• [Material for this exercise]:
--- START ---

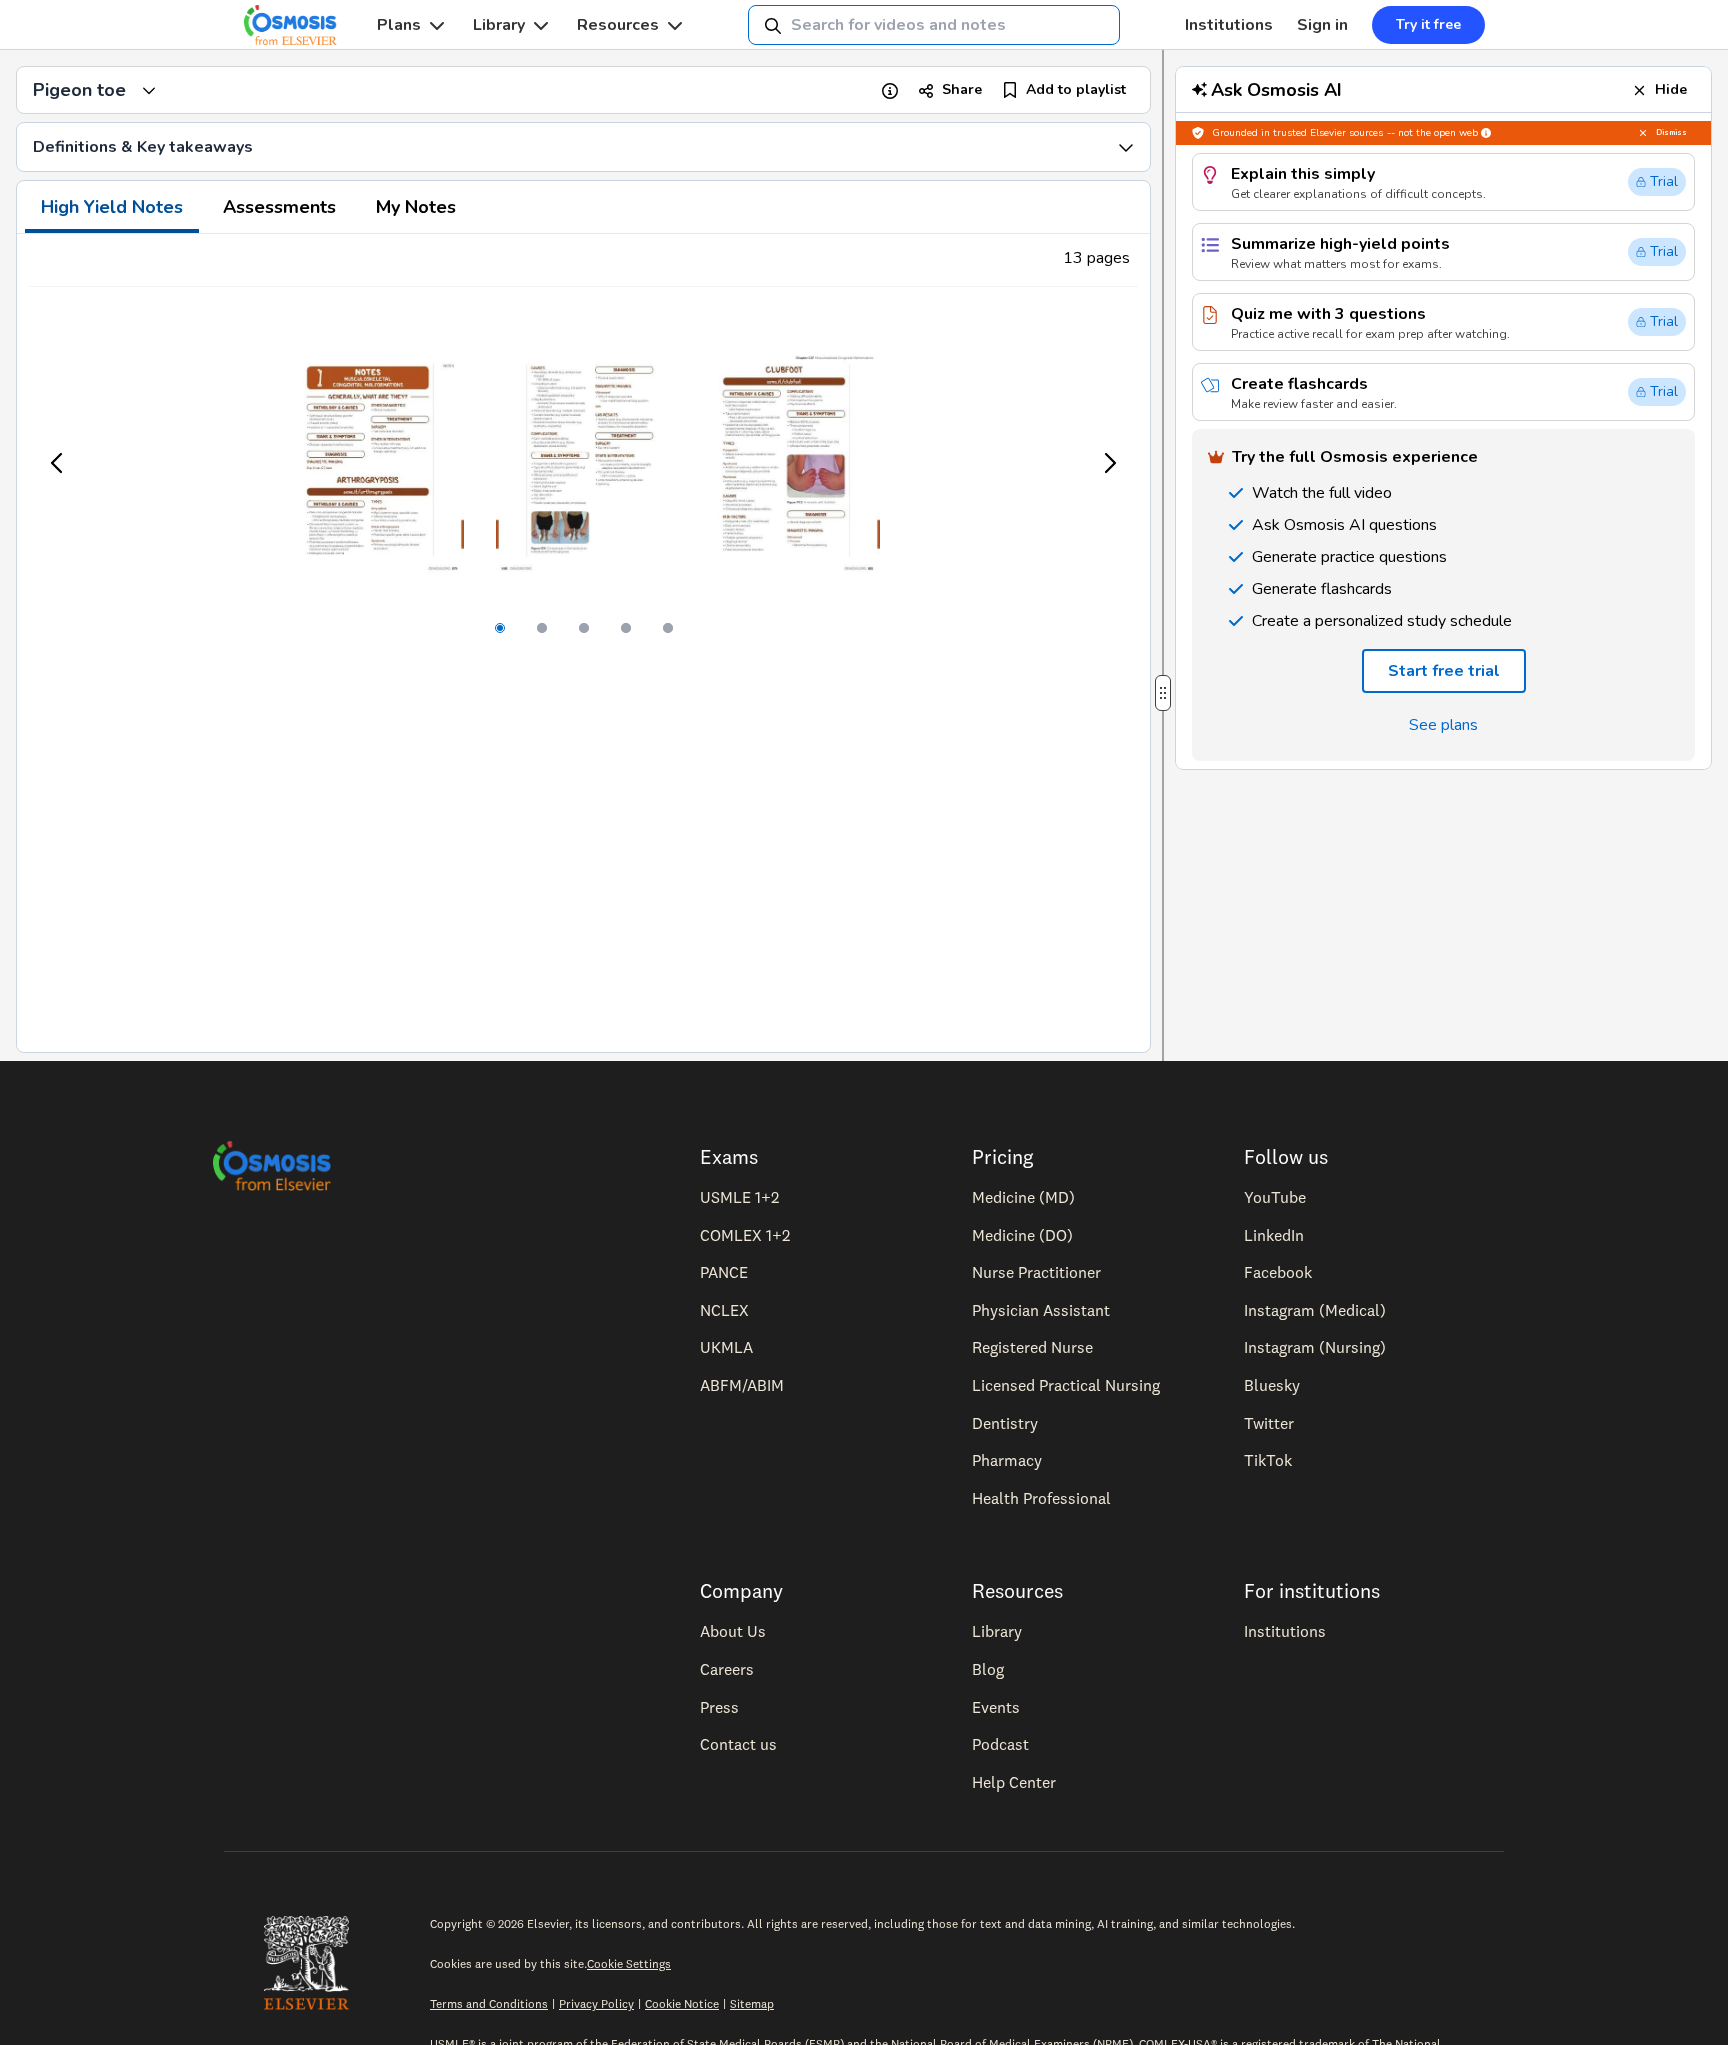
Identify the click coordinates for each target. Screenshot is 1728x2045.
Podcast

--- END ---
--- START ---

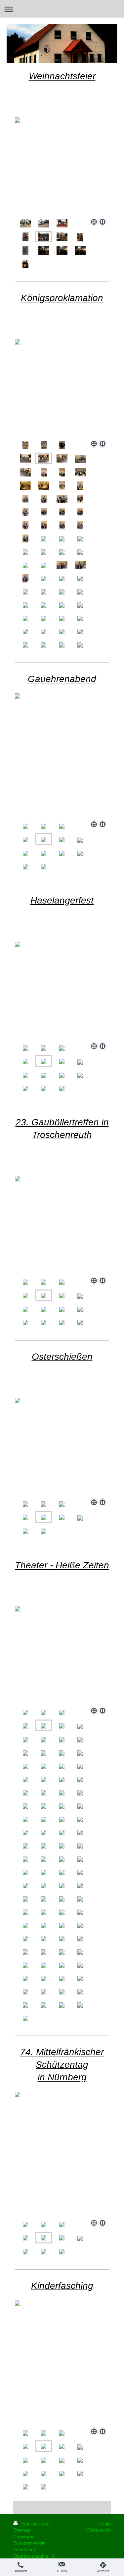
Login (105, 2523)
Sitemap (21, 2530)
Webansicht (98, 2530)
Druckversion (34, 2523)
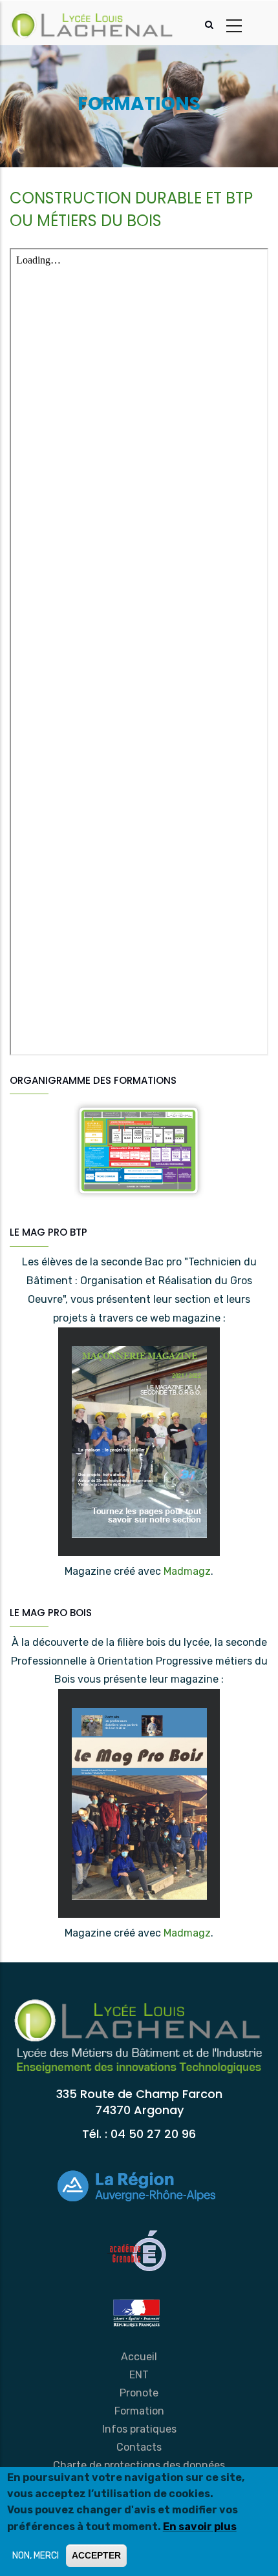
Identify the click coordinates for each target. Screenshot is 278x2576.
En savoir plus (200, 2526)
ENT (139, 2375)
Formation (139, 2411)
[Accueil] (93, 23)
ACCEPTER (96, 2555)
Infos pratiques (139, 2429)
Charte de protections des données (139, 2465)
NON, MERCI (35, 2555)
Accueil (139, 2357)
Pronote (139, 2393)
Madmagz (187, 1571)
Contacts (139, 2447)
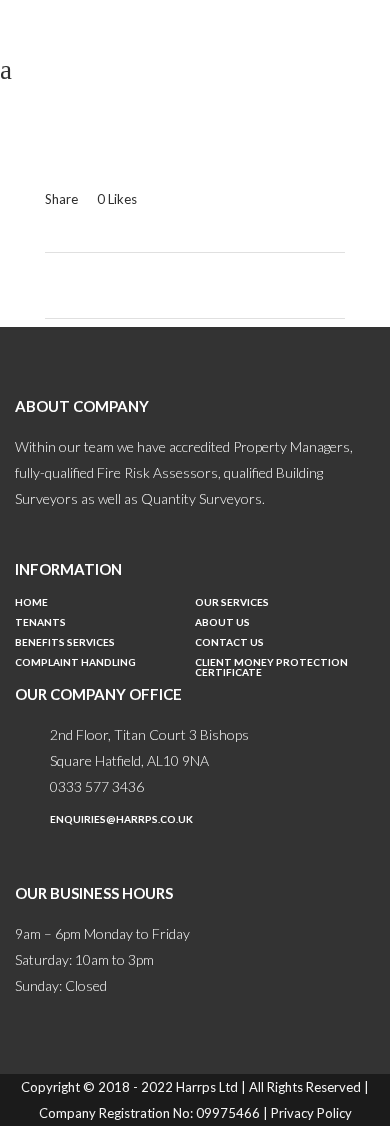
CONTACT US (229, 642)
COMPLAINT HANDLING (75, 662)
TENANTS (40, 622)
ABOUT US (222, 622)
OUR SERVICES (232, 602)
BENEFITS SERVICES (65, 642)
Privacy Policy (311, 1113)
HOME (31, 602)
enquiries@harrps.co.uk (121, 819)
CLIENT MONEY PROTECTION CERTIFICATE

--- END ---
--- START ---

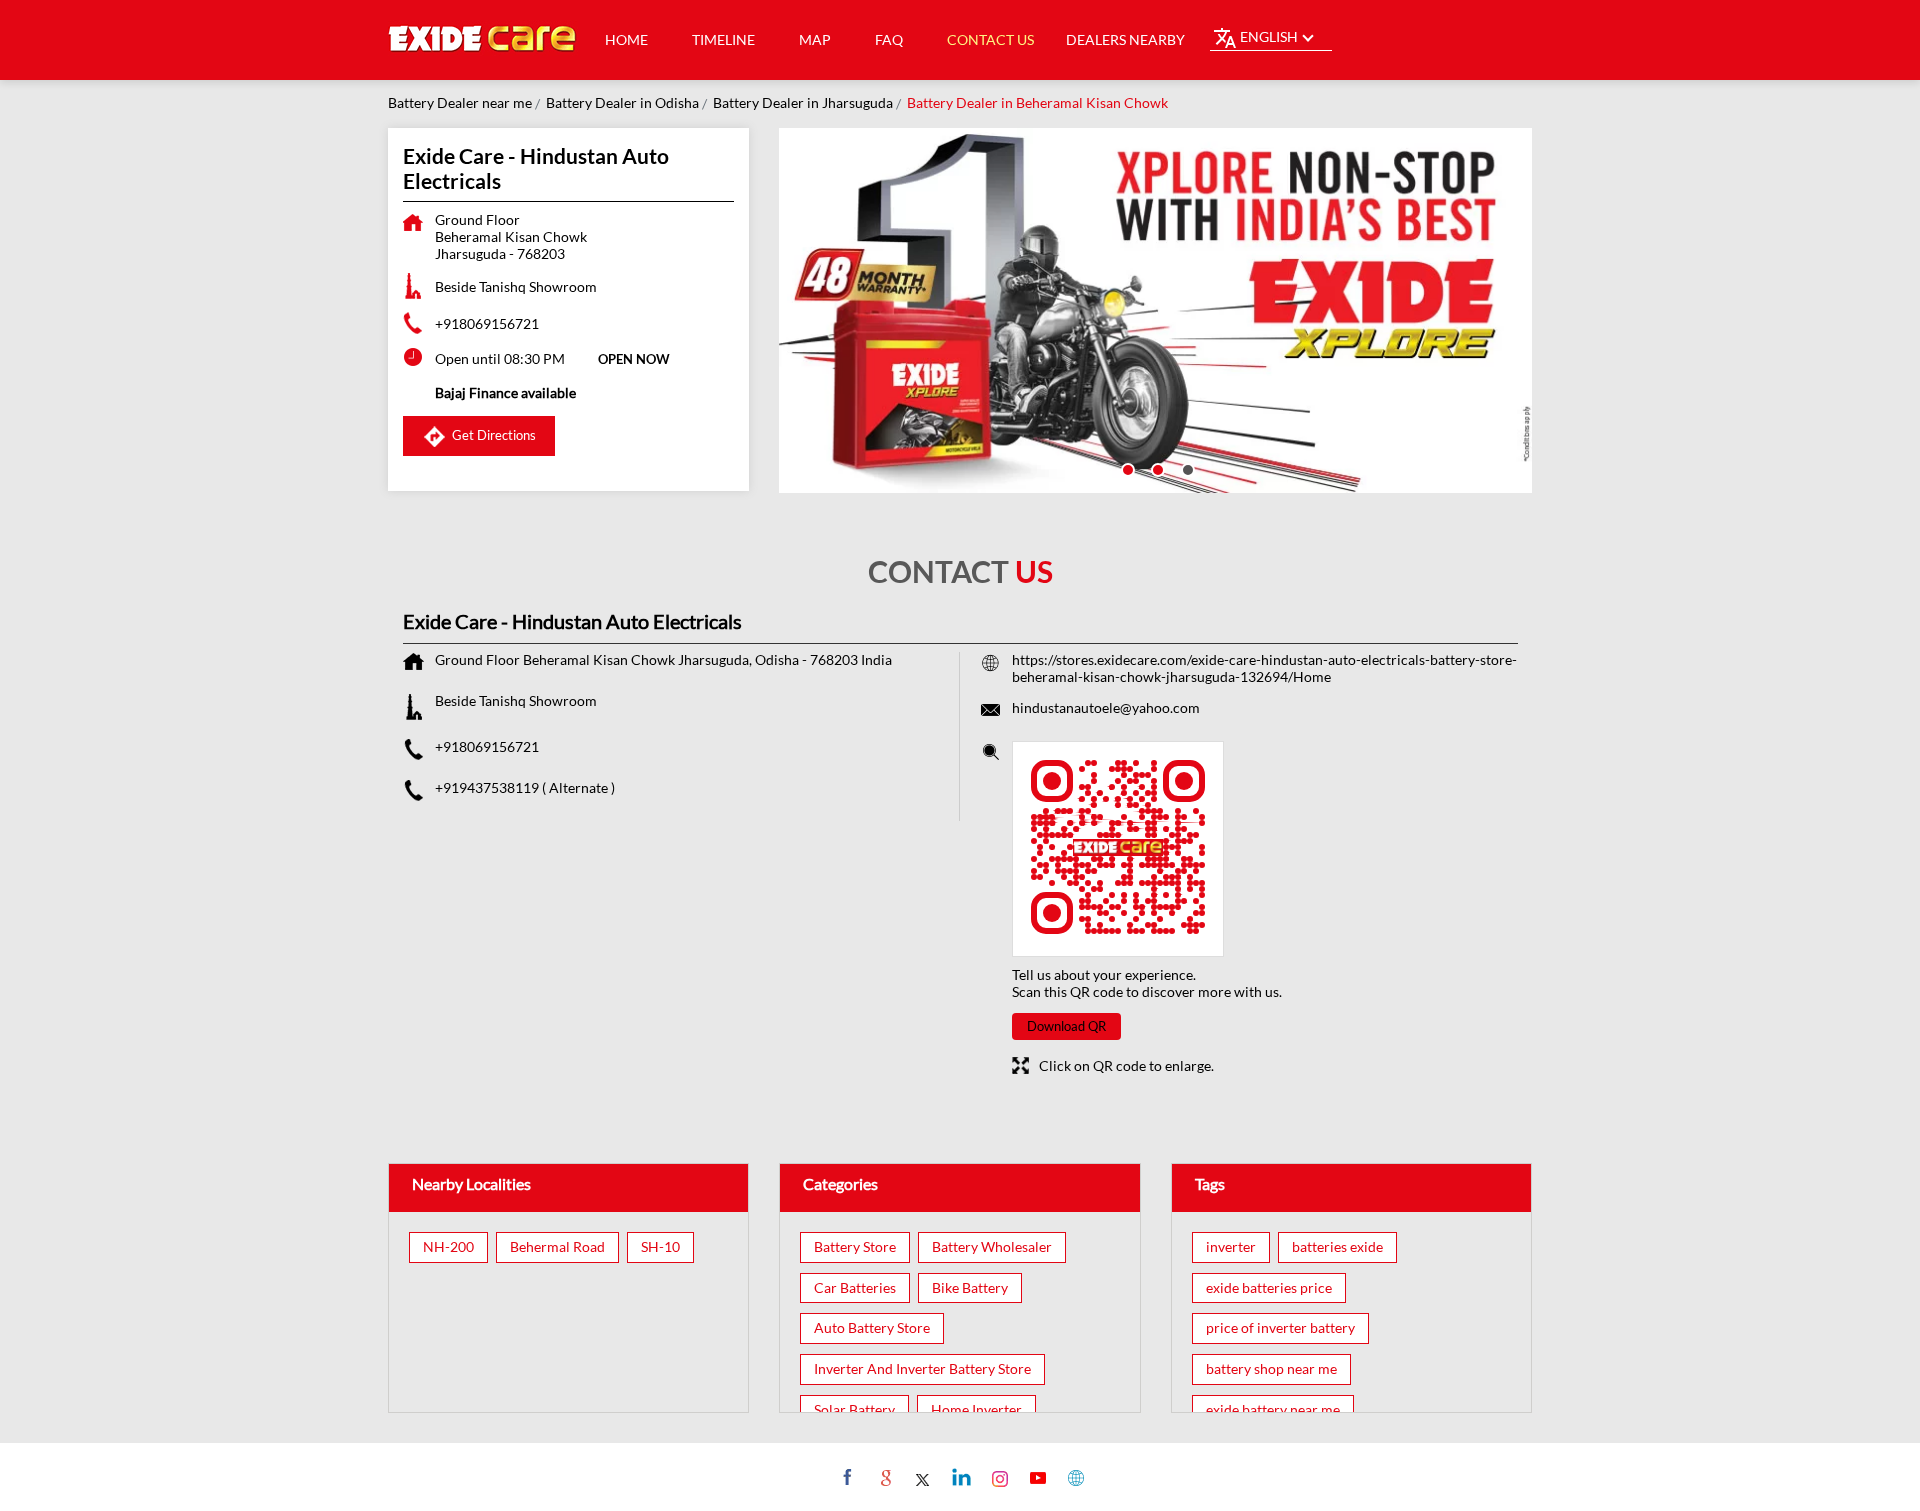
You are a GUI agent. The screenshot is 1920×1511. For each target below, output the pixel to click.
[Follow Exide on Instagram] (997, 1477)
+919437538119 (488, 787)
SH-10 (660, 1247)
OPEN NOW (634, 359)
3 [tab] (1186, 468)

--- END ---

• [Task details]: From the records above, output only the lines starting at the one containing "Screenshot is 278x2576." and ending at the one containing "ABOUT US (222, 622)", word for word. Pictures stay out.

• [Written response]:
Identify the click coordinates for each target. Screenshot is 278x2576.
En savoir plus (200, 2526)
ENT (139, 2375)
Formation (139, 2411)
[Accueil] (93, 23)
ACCEPTER (96, 2555)
Infos pratiques (139, 2429)
Charte de protections des données (139, 2465)
NON, MERCI (35, 2555)
Accueil (139, 2357)
Pronote (139, 2393)
Madmagz (187, 1571)
Contacts (139, 2447)
CONTACT US (229, 642)
COMPLAINT HANDLING (75, 662)
TENANTS (40, 622)
ABOUT US (222, 622)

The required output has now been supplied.